=== Task ===
Which lines in the data contain the word "computer"? Please copy each of them.

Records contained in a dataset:

···

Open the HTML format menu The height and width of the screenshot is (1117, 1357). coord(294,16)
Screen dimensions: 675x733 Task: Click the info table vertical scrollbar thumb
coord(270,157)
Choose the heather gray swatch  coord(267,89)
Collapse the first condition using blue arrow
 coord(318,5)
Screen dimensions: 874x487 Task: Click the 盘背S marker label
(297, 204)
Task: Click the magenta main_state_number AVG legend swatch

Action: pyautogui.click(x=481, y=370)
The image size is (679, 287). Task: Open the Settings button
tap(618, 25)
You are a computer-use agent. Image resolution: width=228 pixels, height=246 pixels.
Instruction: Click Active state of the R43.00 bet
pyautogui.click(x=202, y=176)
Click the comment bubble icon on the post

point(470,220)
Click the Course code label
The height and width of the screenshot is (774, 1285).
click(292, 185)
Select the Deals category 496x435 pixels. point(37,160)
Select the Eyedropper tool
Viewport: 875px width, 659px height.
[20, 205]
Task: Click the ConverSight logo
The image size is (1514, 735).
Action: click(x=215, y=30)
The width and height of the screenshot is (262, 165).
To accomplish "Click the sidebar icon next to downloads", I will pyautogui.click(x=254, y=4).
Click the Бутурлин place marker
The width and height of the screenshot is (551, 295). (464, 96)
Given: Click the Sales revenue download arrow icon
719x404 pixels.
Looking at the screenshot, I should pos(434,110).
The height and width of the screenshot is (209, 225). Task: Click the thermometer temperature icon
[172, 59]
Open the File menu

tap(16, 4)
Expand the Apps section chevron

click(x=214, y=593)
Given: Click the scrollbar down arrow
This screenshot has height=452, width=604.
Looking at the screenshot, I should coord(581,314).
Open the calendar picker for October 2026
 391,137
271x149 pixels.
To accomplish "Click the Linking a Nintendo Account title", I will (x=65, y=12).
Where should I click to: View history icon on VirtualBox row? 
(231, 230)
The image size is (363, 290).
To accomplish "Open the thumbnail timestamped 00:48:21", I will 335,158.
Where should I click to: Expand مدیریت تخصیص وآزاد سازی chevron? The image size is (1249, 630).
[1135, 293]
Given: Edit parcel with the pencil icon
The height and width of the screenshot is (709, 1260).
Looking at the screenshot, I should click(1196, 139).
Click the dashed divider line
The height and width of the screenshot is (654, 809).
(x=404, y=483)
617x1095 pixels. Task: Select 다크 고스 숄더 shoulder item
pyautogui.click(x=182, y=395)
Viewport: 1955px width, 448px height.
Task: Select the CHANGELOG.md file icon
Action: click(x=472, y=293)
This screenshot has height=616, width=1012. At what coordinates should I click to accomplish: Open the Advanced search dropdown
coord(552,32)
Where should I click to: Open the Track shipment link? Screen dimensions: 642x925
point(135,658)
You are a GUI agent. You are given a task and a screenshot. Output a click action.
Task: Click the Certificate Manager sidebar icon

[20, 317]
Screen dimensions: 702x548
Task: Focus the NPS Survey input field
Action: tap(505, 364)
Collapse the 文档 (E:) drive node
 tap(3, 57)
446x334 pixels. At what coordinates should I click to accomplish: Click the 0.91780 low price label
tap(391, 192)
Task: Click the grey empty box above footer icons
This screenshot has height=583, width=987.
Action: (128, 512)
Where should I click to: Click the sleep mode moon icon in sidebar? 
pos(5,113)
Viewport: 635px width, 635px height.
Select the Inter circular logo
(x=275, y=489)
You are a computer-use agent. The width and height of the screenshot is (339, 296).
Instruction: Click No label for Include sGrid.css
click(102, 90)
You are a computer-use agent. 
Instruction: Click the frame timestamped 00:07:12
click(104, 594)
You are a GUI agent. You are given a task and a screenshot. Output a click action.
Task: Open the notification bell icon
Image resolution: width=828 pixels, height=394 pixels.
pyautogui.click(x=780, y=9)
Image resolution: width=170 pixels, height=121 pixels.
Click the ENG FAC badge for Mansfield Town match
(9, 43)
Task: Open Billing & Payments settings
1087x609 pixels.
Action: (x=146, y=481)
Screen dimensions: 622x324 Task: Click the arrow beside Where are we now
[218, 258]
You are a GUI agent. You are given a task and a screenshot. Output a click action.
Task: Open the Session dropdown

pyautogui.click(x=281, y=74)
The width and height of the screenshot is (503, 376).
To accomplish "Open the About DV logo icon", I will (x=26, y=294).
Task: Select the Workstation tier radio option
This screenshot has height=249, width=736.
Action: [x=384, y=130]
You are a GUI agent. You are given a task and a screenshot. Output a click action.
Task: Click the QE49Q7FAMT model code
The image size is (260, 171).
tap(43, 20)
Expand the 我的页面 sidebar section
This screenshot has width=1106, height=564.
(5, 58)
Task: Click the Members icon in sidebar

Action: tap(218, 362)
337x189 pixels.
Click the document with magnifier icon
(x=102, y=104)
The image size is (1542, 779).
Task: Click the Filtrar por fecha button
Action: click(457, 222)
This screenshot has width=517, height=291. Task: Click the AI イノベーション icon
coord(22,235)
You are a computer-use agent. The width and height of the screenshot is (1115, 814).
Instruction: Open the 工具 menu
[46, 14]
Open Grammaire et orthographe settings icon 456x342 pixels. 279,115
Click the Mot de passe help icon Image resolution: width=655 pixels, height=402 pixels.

···

=== Answer for this exercise ===
You are a computer-use agent. Image resolution: width=228 pixels, height=246 pixels.
You are a computer-use agent. The width and height of the screenshot is (339, 296).
You are a computer-use agent. 
You are a computer-use agent. The width and height of the screenshot is (1115, 814).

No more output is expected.